Se trata del Pasaje La Piedad, un angosto callejón con forma de herradura ubicado en Bartolomé Mitre 1525, en el barrio de San Nicolás. Tiene dos ingresos y 114 viviendas, muchas de las cuales aún conservan su función original. Fue construido entre 1888 y 1909, en dos etapas, bajo el impulso del intendente Arturo Gramajo y los arquitectos genoveses Nicolás y José Canales. Los toques finales los dio el piamontés Juan Antonio Buschiazzo.
MÁS INFO
Un tesoro arquitectónico con sabor italiano
Las casas del pasaje están divididas en tres cuerpos y 49 unidades dan directamente a la calle de adoquines. Las fachadas, aunque de distintos diseños, mantienen una armonía de influencia italiana. Aún se pueden ver puertas de madera originales y trabajos de herrería del siglo XIX. El nombre del lugar hace referencia a la Iglesia de la Señora de la Piedad del Monte Calvario, que se levanta justo enfrente.

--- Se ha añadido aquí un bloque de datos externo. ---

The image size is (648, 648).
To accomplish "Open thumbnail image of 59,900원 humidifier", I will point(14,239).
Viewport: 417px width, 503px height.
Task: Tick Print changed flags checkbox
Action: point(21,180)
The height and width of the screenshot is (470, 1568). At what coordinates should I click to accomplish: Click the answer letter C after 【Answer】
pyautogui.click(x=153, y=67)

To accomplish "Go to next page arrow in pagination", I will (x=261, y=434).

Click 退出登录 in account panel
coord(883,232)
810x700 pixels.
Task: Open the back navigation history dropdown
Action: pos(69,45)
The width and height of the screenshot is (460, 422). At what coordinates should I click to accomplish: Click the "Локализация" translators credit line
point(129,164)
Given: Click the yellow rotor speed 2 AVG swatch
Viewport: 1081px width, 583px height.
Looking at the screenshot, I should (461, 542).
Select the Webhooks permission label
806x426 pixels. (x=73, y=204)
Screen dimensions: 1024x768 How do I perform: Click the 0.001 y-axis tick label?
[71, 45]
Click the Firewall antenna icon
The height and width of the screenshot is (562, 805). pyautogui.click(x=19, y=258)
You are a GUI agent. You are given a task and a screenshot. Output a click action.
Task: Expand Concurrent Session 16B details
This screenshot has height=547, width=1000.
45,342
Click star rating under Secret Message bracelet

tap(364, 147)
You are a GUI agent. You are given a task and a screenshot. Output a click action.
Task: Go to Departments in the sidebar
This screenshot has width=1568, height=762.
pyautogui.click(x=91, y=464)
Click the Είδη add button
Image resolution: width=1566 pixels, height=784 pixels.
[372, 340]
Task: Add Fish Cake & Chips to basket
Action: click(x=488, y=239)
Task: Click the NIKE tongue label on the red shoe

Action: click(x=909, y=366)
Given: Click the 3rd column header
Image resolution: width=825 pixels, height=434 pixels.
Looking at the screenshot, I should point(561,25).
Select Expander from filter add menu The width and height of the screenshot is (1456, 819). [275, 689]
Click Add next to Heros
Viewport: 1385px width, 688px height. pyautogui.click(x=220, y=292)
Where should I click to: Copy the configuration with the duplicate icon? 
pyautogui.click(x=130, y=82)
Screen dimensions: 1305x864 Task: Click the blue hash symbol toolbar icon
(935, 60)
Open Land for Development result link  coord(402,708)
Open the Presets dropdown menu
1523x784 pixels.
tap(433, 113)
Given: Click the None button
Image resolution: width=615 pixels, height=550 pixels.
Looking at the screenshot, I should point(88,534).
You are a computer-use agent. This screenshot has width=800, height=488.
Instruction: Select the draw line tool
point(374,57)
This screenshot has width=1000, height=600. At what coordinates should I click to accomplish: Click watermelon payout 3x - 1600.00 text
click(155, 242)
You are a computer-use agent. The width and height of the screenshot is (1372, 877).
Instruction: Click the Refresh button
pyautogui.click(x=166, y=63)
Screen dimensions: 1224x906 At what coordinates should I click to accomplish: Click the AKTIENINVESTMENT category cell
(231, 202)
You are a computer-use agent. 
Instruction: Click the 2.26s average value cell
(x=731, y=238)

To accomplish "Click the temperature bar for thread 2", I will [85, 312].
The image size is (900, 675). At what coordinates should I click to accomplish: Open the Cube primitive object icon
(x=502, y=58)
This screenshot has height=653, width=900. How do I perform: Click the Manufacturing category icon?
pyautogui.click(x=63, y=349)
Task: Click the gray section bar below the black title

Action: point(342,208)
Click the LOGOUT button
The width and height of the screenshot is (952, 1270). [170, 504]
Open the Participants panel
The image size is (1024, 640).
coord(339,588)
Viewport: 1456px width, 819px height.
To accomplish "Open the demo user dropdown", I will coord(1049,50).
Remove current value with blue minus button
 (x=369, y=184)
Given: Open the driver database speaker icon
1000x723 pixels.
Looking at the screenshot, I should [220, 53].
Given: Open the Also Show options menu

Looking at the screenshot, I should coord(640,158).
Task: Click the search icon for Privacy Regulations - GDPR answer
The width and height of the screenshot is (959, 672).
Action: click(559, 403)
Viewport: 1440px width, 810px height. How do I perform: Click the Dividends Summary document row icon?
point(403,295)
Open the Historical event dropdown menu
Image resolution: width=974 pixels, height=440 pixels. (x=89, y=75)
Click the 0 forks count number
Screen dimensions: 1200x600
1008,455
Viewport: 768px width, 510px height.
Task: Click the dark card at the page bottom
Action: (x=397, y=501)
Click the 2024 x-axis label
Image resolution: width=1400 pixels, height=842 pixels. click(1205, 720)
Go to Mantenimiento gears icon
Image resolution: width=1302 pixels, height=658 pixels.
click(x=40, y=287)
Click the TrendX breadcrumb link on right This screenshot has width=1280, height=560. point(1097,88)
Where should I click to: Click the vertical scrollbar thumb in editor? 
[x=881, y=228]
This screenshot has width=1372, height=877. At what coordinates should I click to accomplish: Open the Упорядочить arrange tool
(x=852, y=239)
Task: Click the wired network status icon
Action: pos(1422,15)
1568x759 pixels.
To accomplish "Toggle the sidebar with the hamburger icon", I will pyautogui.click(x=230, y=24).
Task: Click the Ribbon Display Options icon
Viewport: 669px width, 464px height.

Con el paso del tiempo, los vecinos colocaron un vallado en los accesos para mayor seguridad, pero eso no le quitó un ápice de su encanto de otro siglo.
MÁS INFO
Cine, tango y literatura en un mismo escenario
El Pasaje La Piedad no es solo un conjunto de casas lindas. Es un pedazo de la historia cultural argentina. Por sus adoquines caminaron y en sus puertas habitaron figuras como Alberto Olmedo, el cantante de tango Juan D’Arienzo, el bandoneonista Miguel Caló, el bailarín Jorge Donn, el director Enrique Carreras y el periodista Andrés Percivale.
También fue escenario de películas clásicas como Pobre mi madre querida (1948), La orquídea (1951), Mi noche triste (1951), Un guapo del 900 (1960), Fiebre de la Primavera (1965) y El infierno tan temido (1980). Y se dice que el lugar inspiró a Jorge Luis Borges, que solía recorrerlo.
El pasaje suele estar cerrado al público en general (es un espacio privado), pero se puede observar desde sus accesos. Esos dos ingresos abiertos son la ventana a un mundo que se niega a envejecer.